Saved entries
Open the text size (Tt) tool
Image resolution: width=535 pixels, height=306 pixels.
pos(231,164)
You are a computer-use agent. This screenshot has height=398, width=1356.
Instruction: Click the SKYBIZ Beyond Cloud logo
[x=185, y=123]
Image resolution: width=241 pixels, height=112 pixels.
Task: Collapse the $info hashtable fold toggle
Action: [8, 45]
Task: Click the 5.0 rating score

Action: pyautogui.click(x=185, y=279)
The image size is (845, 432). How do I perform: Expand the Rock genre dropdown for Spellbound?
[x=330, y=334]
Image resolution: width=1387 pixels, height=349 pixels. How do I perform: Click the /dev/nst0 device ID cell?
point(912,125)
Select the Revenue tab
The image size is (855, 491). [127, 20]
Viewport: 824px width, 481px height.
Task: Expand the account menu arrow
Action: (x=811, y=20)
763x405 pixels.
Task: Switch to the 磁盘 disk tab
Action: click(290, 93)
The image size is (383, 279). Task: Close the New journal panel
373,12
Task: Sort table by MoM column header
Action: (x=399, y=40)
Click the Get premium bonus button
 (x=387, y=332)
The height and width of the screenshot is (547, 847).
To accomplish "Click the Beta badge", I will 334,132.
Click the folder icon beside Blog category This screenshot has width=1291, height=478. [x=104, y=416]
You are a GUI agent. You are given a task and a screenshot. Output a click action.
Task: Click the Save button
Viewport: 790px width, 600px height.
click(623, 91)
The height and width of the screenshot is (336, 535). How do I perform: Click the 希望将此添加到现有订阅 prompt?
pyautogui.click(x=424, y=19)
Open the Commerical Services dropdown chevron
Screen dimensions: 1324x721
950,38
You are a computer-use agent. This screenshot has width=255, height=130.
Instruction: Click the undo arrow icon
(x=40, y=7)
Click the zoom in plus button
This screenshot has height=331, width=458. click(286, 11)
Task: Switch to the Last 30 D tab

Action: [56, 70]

■ **Task statement**
Look through the entries above and quote exactly the lines from the line with "Click the Get premium bonus button" to the line with "Task: Click the Save button", counting both of those lines.

■ **Answer section**
Click the Get premium bonus button
 (x=387, y=332)
The height and width of the screenshot is (547, 847).
To accomplish "Click the Beta badge", I will 334,132.
Click the folder icon beside Blog category This screenshot has width=1291, height=478. [x=104, y=416]
You are a GUI agent. You are given a task and a screenshot. Output a click action.
Task: Click the Save button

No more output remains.